Christmas trees aren’t just a symbol of Christmas; the act of setting up a tree is an event, and the adornment of a tree often uses ornaments that have been passed down for generations.
But why is cutting down an evergreen tree and draping it with doodads a Christmas tradition?
Learn more about the history of Christmas trees and how they came to represent the Christmas season on this episode of Everything Everywhere Daily.
As with so many traditions in the modern world, the origins of the Christmas tree go back a very long time. We can trace its roots, pun intended, back to well before the advent of Christmas.
In particular, the pre-Christian pagan period in Northern Europe.
Ancient peoples who lived in regions with harsh, dark winters held evergreen plants in special regard. While deciduous trees lost their leaves and appeared to die during winter months, evergreens remained vibrant and green, seeming to possess an eternal life force.
The ancient Germans, Romans, and Celts all incorporated evergreen boughs into their winter celebrations. Romans decorated their homes with evergreen branches during Saturnalia, their festival honoring Saturn. The Druids used evergreens to decorate their homes and temples during the winter solstice as symbols of everlasting life.
Germanic peoples held particular reverence for evergreen trees during winter festivals. They believed that evergreens had special protective powers and could ward off witches, ghosts, and evil spirits.
Some historians believe that Germanic tribes may have decorated trees with candles during winter celebrations, though solid documentation of this practice is difficult to find from this early period.
The transition from these pagan practices to a specifically Christian tradition is murky and debated among historians. One popular legend attributes the Christmas tree to Saint Boniface, an eighth-century English monk who worked to convert Germanic tribes to Christianity.
According to the story, Boniface came upon a group of pagans worshipping an oak tree and, to demonstrate the superiority of Christianity, cut it down. A fir tree supposedly grew from the roots of the fallen oak, and Boniface declared this a miracle and a symbol of Christianity, with its triangular shape representing the Holy Trinity.
The more documented history of the Christmas tree as we know it begins in medieval and Renaissance Germany. By the fifteenth and sixteenth centuries, devout Christians in Germany were bringing evergreen trees into their homes.
The word tannenbaum, which you might have heard from the Christmas carol “O Tannenbaum”, literally just means fir tree in Germany, but it is often associated with Christmas trees.
Early records are sparse, but a document from 1419 mentions a tree decorated with apples, wafers, gingerbread, and tinsel set up in Freiburg by the town’s guild of bakers.
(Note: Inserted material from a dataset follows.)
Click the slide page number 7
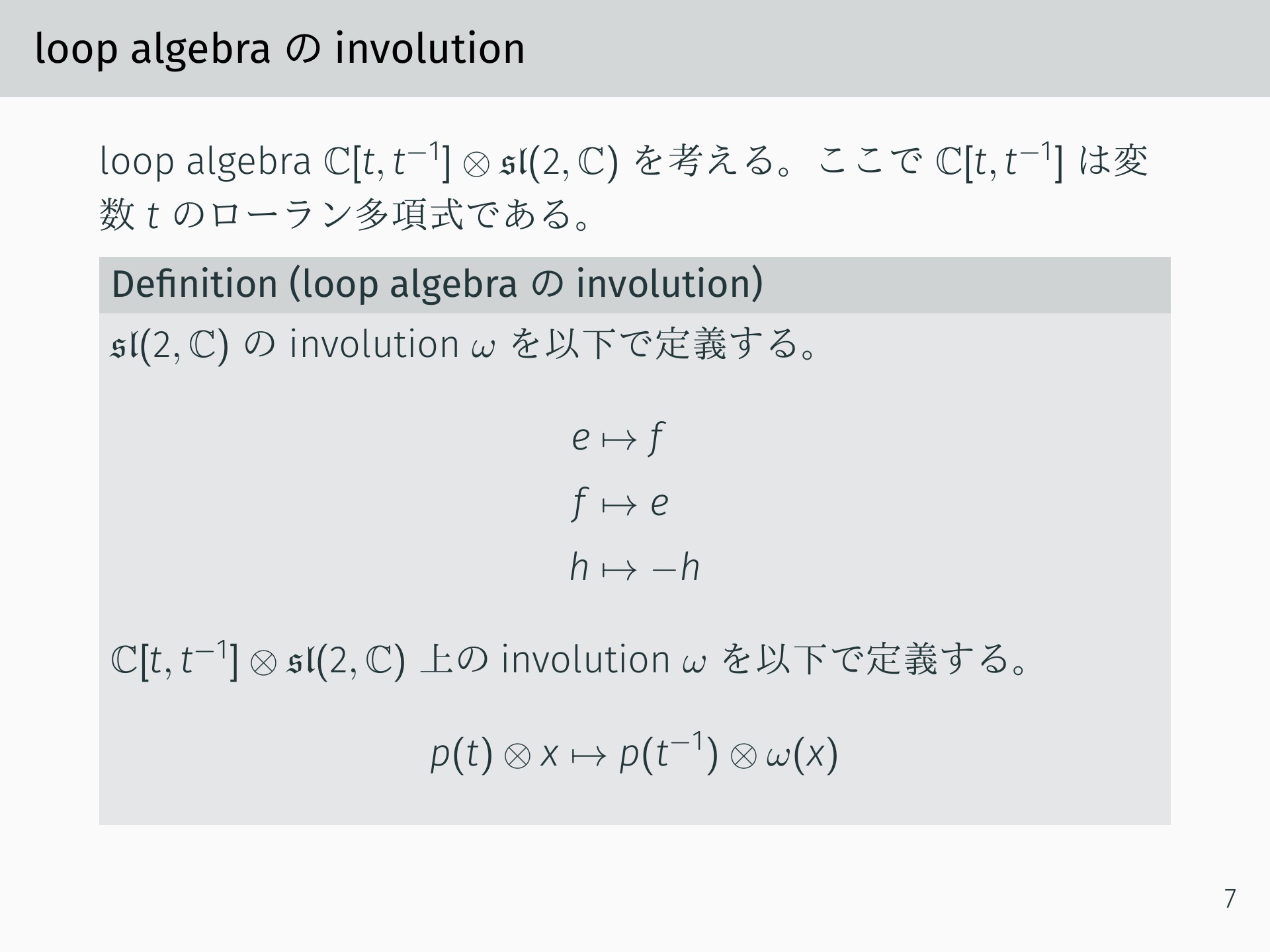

The tree remained there until New Year’s Day, when the children were allowed to take the edible decorations.
Martin Luther, the Protestant reformer, is sometimes credited with adding lighted candles to Christmas trees, though this attribution is likely apocryphal.
The story goes that while walking through a forest one winter evening, Luther was struck by the beauty of starlight shining through the branches of evergreen trees. To recreate this scene for his family, he supposedly brought a tree indoors and decorated it with lit candles.
Whether or not this specific story is true, the practice of decorating trees with candles did become common in Germany during the sixteenth and seventeenth centuries.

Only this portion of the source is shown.